= Zitierter Textauszug =

((

Eine Wandertour zur „Retterin Hohenzollerns“.

Egal, ob man sich nun für Geschichte, Kultur, Spirituelles oder Natur interessiert, auf diesem Premiumwanderweg im Naturpark Oberes Donautal gibt es alles. Er ist quasi ein Spazierweg durch die Landesgeschichte, von der Steinzeit bis zur Gegenwart. Denn der erratische Block im Scheererhau wurde in der Eiszeit von den Alpen hierhertransportiert. Hier, wo diese Tour startet und endet, ist auch Baden-Württembergs Ministerpräsident Winfried Kretschmann seit eh und je zuhause – ein Laizer aus tiefer Überzeugung. Doch zurück zur Landesherrin von damals: Die war keine Schwäbin, sie kam nicht mal aus dem (heutigen) Ländle. Sie stammte aus Kirn im Nahetal, also aus der Pfalz, und war das achte Kind einer Familie, die enge Beziehungen zum Hofe des französischen Königs Ludwig XVI. pflegte.

))

= Angezeigte Daten =
((

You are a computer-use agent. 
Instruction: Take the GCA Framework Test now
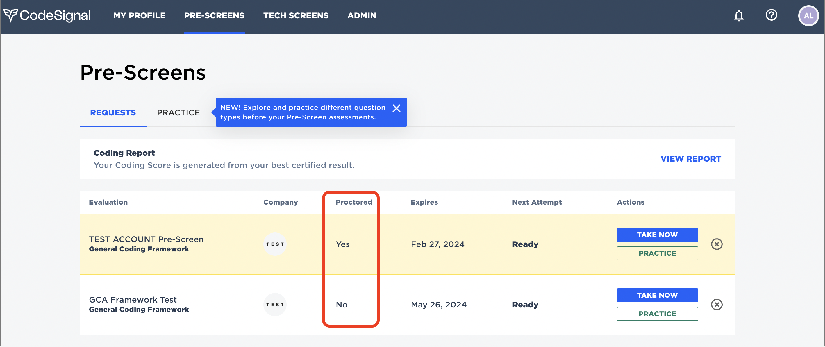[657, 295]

))
((

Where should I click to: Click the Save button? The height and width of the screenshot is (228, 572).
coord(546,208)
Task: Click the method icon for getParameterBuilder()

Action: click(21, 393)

))

= Aufgaben =
1 - Woher stammte die Landesherrin laut dem Textauszug über die Wandertour?
2 - Prüfe anhand des Textauszugs über die Wandertour, ob die folgenden Aussagen zutreffen. Antworte jeweils mit Ja oder Nein und zitiere die entscheidenden Worte.
(a) Der erratische Block im Scheererhau kam während der Eiszeit aus den Alpen.
(b) Die Landesherrin war eine Schwäbin.
(c) Der Premiumwanderweg liegt im Naturpark Oberes Donautal.
3 - Schreibe den Textauszug über die Wandertour zur „Retterin Hohenzollerns“ im Anschluss an seinen letzten Satz weiter.
Die Zeilen sind eigenständiges Material und gehören nicht zum Textauszug.

= Antworten =
1 - Sie stammte aus Kirn im Nahetal, also aus der Pfalz.

2 -
(a) Ja: „wurde in der Eiszeit von den Alpen hierhertransportiert“
(b) Nein: „Die war keine Schwäbin“
(c) Ja: „auf diesem Premiumwanderweg im Naturpark Oberes Donautal“

3 -
Video: Schöne Impressionen vom Kloster-Felsenweg

Stadtkind mit Fluchtinstinkt

Zu ihrem Pech ehelichte ihr Bruder, Fürst Friedrich III. von Salm-Kyrburg, Johanna Franziska von Hohenzollern-Sigmaringen. Anlässlich der Hochzeit des Paares trachtete man, die Beziehung zwischen den beiden Häusern noch enger zu schmieden, und bei der Feier in Straßburg wurde die Verlobung Amalies mit dem Erbprinzen Anton Aloys aus dem Donautal bekanntgegeben. Ihre neue Heimat sah sie indes erst knapp zwei Jahre nach ihrer Hochzeit – und war schockiert: Paris, wo sie in der Zwischenzeit zum Großteil gelebt hatte, war damals eine Stadt von rund 600 000 Einwohnern, Sigmaringen brachte es grade mal auf rund 1000 Seelen. Kurzum, Langeweile pur in der Provinz. Sie selbst sprach davon, das Dasein im Donautal sei „unerträglich einengend“. Zum Davonlaufen quasi. Und das tat sie denn auch. Als Mann verkleidet, begab sie sich auf die Flucht. Und ließ ihren zehn Wochen alten Sohn Karl zurück.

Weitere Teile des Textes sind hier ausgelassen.